«Cellule embrionali non brevettabili». Svolta nell’Ue? - l’“arringa” - L’avvocato della Corte di giustizia incaricato di una causa sull’uso commerciale delle staminali: se si trasformano in esseri umani (o in organi umani) il loro stato giuridico è quello di vite a tutti gli effetti
DA MILANO
A leggere l’opinione resa pubblica ieri dall’avvocato generale della Corte di giustizia europea Yves Bot sugli embrioni, la domanda sorge spontanea: che il tribunale supremo dell’Unione sia pronto finalmente a riconoscere la vita fin dal concepimento? Sarebbe,certo, un segnale importante di cambiamento culturale, ma soprattutto una svolta verso una nuova eticità della ricerca scientifica, nel futuro. Ma prima i fatti.
Tutto comincia con lo “strano” caso del dottor Oliver Brüstle, uno dei più importanti ricercatori tedeschi nel campo delle cellule staminali embrionali. Mister Brüstle registra nel 1997 un brevetto per una sua esclusiva scoperta: è riuscito a isolare cellule progenitrici neurali, ottenuto a partire da cellule staminali embrionali umane, con cui – sostiene – potranno essere curati azienti affetti dal morbo di Parkinson.

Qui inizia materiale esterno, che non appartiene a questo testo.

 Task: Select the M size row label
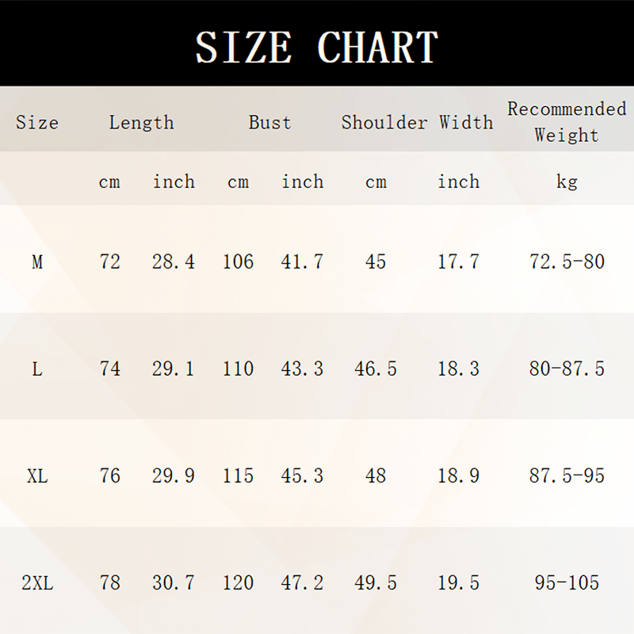(37, 262)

Ad accorgersene è Greenpeace, che denuncia il fatto alla Corte federale dei brevetti tedesca. Quest’ultima ritira l’“esclusiva” allo scienziato, che tuttavia non ci sta e impugna la sentenza innanzi all’Alta corte federale di giustizia. Di qui il “salto” alla Corte europea, cui il tribunale tedesco – prima di decidere sul caso – chiede di dare una chiara definizione di “embrione umano” (definizione non presente nella Direttiva n.98/44 sulla brevettabilità delle invenzioni biotecnologiche). La questione sul banco è tanto semplice quanto fondamentale: e cioè se l’esclusione della brevettabilità della vita umana e degli embrioni (sostenuta in quella direttiva) comprenda tutti gli stadi di sviluppo della vita umana a partire dalla fecondazione dell’ovulo o se debbano essere rispettate ulteriori condizioni, come, ad esempio, il raggiungimento di un determinato stadio di sviluppo dell’embrione stesso. Ieri, a qualche mese dal pronunciamento ufficiale della Corte di giustizia europea sul caso 'Brüstle-Greenpeace' (che ha preso in esame lo scorso gennaio e dovrebbe arrivare a una decisione in estate) a dire la sua è stato l’avvocato generale designato per la causa, una sorta di “pm” in seno al tribunale comunitario. Secondo Yves Bot «le cellule che hanno la capacità di diventare un essere umano devono essere considerate giuridicamente come esseri umani a tutti gli effetti» motivo per cui «è da escludere – conclude Bot – che siano brevettabili».
Ma c’è di più ancora, visto che nella sua “arringa” l’avvocato generale sottolinea come «non importi da quale stadio dell’evoluzione del corpo umano una cellula provenga»: la sola condizione accettabile per la brevettabilità è che il suo prelievo «non comporti la distruzione di tale corpo umano nella fase della sua evoluzione in cui il prelievo è effettuato». In conclusione, Bot reputa che un’invenzione non possa essere brevettabile quando l’attuazione del procedimento richiede, preventivamente, «sia la distruzione di embrioni umani, sia la loro utilizzazione come materiale di partenza». ( V. Dal.)